New renderings from Robert A.M. Stern Architects offer a first look at 1640-1642 Anthony Avenue, an affordable housing property in the Claremont neighborhood of The Bronx. The property will create 40 low-income homeownership opportunities reserved for households earning up to $93,000 for a three-person household.
The eight-story structure will comprise 20 one-bedroom, 16 two-bedroom, and four three-bedroom apartments, all fitted with a balcony and hardware for washer and dryer unit installation. Amenities for residents include a rear yard, community room, wellness gym, and hydroponic center. Additionally, as a part of the development, homeownership education and assistance will be provided to first-time home buyers and residents whose applications have been denied.
As expected, the RAMSA design studio selected a mix of pale gray and tan bricks for the building’s façade. Balconies are enclosed in dark metal handrails. Communal outdoor space is positioned along a large setback above the seventh floor.
Aerial renderings also illustrate a large solar array above the eighth partial floor.
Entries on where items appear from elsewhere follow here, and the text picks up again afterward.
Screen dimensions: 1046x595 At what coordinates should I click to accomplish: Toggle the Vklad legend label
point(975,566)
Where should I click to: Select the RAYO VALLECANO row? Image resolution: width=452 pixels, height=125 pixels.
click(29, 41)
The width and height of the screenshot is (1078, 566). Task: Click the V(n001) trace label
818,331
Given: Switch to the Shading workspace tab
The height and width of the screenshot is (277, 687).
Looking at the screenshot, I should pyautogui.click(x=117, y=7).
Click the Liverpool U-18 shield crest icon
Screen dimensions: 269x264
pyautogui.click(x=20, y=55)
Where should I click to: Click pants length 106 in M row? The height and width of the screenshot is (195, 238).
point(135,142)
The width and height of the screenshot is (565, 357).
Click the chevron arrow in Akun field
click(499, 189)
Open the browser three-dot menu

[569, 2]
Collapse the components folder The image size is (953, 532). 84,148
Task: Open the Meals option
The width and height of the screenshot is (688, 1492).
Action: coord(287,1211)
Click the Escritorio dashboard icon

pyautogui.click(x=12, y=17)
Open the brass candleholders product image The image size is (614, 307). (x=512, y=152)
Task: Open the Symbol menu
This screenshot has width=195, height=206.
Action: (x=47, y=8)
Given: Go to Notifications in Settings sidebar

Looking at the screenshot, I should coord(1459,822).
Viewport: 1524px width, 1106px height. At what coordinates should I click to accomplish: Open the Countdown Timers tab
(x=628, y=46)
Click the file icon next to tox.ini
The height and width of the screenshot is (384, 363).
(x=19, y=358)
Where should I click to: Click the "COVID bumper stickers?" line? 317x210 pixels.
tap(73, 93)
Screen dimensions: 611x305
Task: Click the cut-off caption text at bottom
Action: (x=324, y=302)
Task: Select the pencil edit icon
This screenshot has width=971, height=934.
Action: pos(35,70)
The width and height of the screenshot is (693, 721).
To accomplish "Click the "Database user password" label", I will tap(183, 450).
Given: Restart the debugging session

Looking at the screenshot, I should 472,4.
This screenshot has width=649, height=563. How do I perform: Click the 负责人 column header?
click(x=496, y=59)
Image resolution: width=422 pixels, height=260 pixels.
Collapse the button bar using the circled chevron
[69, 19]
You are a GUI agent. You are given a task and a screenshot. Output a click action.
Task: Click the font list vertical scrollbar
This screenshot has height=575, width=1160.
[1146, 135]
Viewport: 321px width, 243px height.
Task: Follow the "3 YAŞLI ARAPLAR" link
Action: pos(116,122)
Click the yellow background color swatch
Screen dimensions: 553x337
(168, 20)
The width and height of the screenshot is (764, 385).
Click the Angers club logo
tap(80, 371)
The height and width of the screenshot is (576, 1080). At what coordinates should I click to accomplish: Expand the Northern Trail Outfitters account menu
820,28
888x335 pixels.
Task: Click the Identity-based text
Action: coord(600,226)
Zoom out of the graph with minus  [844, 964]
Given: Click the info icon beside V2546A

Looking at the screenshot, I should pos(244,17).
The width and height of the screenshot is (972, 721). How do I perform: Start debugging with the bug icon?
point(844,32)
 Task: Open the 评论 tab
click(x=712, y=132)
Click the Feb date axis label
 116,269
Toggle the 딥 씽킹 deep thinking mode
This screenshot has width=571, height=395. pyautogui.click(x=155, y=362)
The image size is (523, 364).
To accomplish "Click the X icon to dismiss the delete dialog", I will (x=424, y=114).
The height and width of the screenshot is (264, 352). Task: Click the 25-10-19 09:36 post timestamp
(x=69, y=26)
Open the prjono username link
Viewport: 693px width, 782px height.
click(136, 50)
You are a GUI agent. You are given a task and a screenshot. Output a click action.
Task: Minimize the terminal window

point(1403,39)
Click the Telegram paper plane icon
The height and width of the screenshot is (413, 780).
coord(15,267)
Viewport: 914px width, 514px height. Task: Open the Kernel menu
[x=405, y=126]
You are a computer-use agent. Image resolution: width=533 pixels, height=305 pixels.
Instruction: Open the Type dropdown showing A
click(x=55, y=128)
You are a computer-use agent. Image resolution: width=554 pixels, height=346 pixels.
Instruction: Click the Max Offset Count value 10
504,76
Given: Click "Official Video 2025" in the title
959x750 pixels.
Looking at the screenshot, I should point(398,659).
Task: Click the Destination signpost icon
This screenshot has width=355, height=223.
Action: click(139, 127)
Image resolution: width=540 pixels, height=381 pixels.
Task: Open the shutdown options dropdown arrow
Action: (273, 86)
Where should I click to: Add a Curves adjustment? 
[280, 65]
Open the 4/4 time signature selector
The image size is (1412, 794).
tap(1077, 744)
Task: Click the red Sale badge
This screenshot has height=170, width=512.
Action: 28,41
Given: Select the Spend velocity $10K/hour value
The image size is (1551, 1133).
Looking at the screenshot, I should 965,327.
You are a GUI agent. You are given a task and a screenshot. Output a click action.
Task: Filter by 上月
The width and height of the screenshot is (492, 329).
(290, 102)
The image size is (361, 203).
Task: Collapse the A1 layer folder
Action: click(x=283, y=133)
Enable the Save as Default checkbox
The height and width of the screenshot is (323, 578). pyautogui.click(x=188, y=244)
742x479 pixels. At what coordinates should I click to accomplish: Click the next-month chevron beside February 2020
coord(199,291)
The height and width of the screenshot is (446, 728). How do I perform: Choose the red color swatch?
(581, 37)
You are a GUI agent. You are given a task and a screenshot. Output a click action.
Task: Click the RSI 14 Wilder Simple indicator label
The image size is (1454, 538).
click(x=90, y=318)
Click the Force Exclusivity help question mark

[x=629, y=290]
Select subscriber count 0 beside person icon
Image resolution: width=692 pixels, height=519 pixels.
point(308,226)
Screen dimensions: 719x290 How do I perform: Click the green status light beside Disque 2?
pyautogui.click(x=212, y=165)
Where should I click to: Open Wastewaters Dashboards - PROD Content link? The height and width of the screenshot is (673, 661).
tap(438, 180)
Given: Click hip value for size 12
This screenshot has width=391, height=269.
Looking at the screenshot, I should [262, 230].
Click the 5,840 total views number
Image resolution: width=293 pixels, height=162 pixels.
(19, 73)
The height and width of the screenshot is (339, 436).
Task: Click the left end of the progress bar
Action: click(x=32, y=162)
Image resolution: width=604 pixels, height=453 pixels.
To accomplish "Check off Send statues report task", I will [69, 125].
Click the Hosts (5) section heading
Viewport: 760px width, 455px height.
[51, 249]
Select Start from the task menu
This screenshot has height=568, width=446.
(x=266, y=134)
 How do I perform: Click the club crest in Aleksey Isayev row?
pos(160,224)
The project is the latest to debut as part of the Jerome Avenue rezoning, an initiative that is expected to create more than $189 million in capital projects and community services. This includes improved parks and playgrounds, pedestrian safety improvements near the Cross Bronx Expressway, business assistance, and new schools. Covering a two mile stretch of Jerome Avenue, roughly from 167th Street to 184th Street, the rezoning is designed to promote new housing developments, including permanently affordable housing.
“Thanks to this plan, 40 families will get the opportunity to buy a home and live the American dream,” said Louise Carroll, commissioner of New York City’s Department of Housing Preservation & Development (HPD). We know that affordable homeownership is an important vehicle for building family wealth and giving communities a greater stake in their neighborhoods.”
Members of the development team include Habitat NYC and Westchester, Camber Property Group, and Almat Urban, which will eventually transfer ownership of the Interboro Community Land Trust, or CLT. Interboro CLT is a collaboration between the Center for NYC Neighborhoods, Habitat for Humanity New York City, the Mutual Housing Association of New York, and the Urban Homesteading Assistance Board.
The Anthony Avenue property marks the first time HPD had selected a team proposing the CLT model. In this model, a nonprofit organization retains ownership of land and reserves available units for lower-income households. Available units are price-capped, even in the event of resale, which maintains affordability for the next generation of land trust residents and insulates the CLT from the market.
The project is being financed through HPD’s Open Door program, which funds the new construction of affordable cooperative, condominium buildings, as well as single- to three-family homes.